Escrever mesmo que a mão me doa.

José da Xã

Escrever mesmo que a mão me doa.

Contos Tontos - 27

Sentado na areia macia, perscrutava o horizonte. Naquela linha dois tons quase negros tocavam-se: o do firmamento de nuvens plúmbeas que ameaçavam borrasca e do mar sem o sol para o pratear.

No extenso areal não havia ninguém. Talvez a um quilómetro alguém corresse ou passeasse os seus cães. Tirando isso... ninguém.

O vento soprava frio naquele fim de tarde. Puxou para cima o casaco e com os dedos foi riscando a areia húmida. Os sulcos ficavam visíveis e provavelmente só na próxima maré desapareceriam de todo. Ou quiçá a chuva...

Voltou a olhar o mar... As ondas cresciam em altura e volume, para depois se transformarem em espuma e virem morrer mansamente no areal liso.

Continuou a riscar o chão sem perceber bem o que estava a escrever.

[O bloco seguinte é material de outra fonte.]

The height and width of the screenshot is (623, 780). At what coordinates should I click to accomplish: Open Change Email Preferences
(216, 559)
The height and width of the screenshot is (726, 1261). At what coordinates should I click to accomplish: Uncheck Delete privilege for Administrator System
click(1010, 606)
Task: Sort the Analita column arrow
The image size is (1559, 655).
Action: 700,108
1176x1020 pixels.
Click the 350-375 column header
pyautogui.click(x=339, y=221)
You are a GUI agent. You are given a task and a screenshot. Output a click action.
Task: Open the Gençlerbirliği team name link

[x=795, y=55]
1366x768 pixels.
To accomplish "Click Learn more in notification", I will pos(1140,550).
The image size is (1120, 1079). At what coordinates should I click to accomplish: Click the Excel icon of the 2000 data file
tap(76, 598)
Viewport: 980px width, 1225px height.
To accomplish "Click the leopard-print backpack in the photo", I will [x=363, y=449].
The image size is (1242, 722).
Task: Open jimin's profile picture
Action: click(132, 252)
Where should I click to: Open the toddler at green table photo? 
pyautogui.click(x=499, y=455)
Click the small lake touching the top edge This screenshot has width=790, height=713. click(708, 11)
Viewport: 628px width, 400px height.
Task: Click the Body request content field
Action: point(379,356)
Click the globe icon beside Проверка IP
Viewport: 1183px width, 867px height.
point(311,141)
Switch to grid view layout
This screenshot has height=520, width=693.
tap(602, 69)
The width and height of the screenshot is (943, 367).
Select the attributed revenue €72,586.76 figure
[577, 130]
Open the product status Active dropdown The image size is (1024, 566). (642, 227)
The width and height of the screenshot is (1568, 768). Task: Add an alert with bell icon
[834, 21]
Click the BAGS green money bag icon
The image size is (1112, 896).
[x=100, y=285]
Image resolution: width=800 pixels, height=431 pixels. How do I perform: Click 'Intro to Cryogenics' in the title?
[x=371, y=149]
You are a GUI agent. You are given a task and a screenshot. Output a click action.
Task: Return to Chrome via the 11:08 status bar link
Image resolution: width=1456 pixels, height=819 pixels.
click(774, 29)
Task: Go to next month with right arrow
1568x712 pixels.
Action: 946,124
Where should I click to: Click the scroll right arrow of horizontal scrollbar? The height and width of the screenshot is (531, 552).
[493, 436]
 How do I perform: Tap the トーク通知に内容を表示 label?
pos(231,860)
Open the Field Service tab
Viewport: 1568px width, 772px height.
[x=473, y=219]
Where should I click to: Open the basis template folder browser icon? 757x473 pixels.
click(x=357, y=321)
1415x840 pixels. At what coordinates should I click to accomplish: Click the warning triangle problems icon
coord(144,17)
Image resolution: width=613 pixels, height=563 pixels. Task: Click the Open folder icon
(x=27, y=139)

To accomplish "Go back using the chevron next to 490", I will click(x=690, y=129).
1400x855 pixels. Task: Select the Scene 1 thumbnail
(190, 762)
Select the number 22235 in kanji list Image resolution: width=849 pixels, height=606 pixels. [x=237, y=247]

Sem levantar os olhos percebia a força das ondas a bater na areia do fundo. Uma atrás da outra.

Esboçou um sorriso. O seu passado parecia o mar: por vezes ruidoso, duro, assassino, para no dia seguinte se tornar silencioso, manso e dócil.

Sentiu um arrepio atravessar o seu corpo. Seria frio?

Entretanto os dedos não paravam na areia de fazer sulcos.

De súbito soou um trovão. E como se tivesse acordado de um sonho, levantou-se de um salto. Já de pé olhou o que escrevera. Leu em voz alta:

- "O amor não é um bem, é uma conquista"

Escrevera mesmo aquilo?

A chuva principiou a cair e depressa as palavras desapareceram.